Stated exercise:
In the forum thread on disabled access at Waxstock, who can operate the service lift in Car Park B?

# Disabled Visitors



## Waxstock (Jun 21, 2012)

_Notes for disabled visitors to Waxstock:_

There are dozens of disabled spaces at the venue in main Car Park A.

However, Car Park B (where the outside Arrive and Shine will be held) has poorer disabled access due to the steps to Car Park B being retro installed and not on original architect plans with proper ramps etc. There is a SERVICE LIFT for disabled access, which Ricoh Guest Services will assist with.

This means that if you are disabled and entering the Arrive and Shine, access to the main hall will be frustrating and we apologise - if you arrive before 8am and have a low tank of fuel we may even be able to get your car in the hall which would eliminate the issue.

It will also be frustrating if you are a disabled visitor who wants to see the Arrive and Shine, as you will need Ricoh Guest Services to help. We apologise for the reliance on this facility.

There will be Ricoh staff in Car Park B throughout the day, plus Waxstock staff, but only Ricoh staff can operate the service lift.

The main hall and inside Arrive and Shine display both have excellent disabled access.

As it is the first year at this venue, we shall see how it works. We may look at a better plan for disabled guests next year if this year proves to be less than ideal.


----------



## Lowiepete (Mar 29, 2009)

Many thanks for taking the trouble to scout this out in advance. :thumb:

Due to a change of plan, I'll be setting off at 4am to arrive at around 7am,
in time for some breakfast with guys staying overnight in the DeVere, so I'll
have plenty of time to sort parking arrangements. Will just below half a tank
meet the requirements for low? I actually filled up for another trip that got
cancelled at short notice, else I'd have made better arrangements... 

Regards,
Steve


----------



## Waxstock (Jun 21, 2012)

Hi Steve, please see Arrive and Shine marshalls at 7.30am and explain that you are a disabled visitor and having your car in the hall makes sense if in the Arrive and Shine due to poor access - quote Dom and get them to radio me if required. However, Ricoh enforce the low tank rule and it is a condition of their insurance - I would suggest a quarter tank or less is required, but we can argue your case with Ricoh staff on the day. Otherwise, we may get an Arrive and Shine judge to assess your car in disabled Car Park A, away from the main entries in Car Park B. Seems a good compromise.


----------



## Big Buffer (Jan 1, 2011)

This is fantastic to see nothing has been overlooked. This is my first waxstock attendance and all seems impressive.
Only 2 more sleeps guys lol


----------

Dataset excerpt:
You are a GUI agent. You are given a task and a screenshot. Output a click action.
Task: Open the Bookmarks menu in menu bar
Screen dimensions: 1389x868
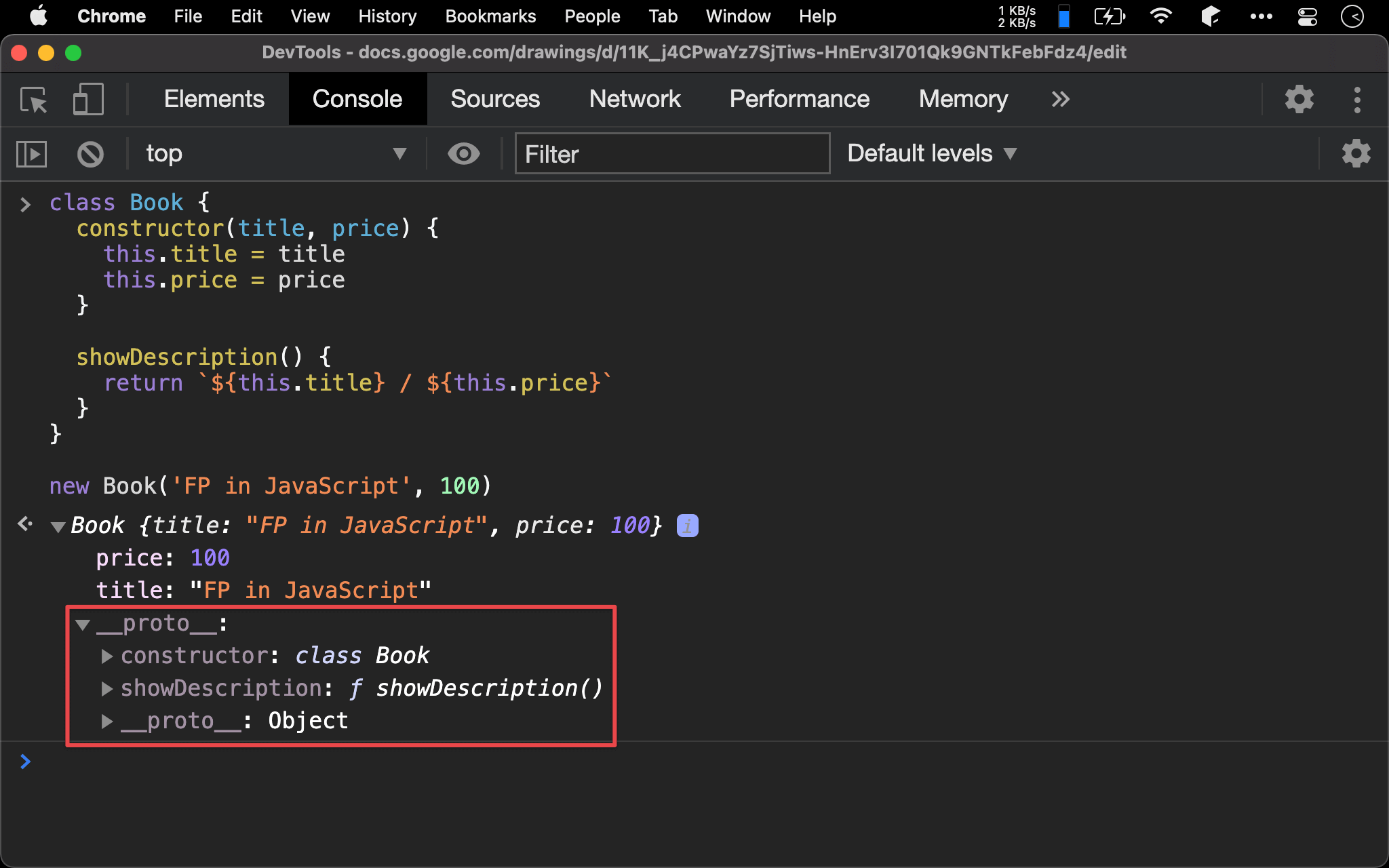(x=490, y=16)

Solution to this task:
Only Ricoh staff can operate the service lift.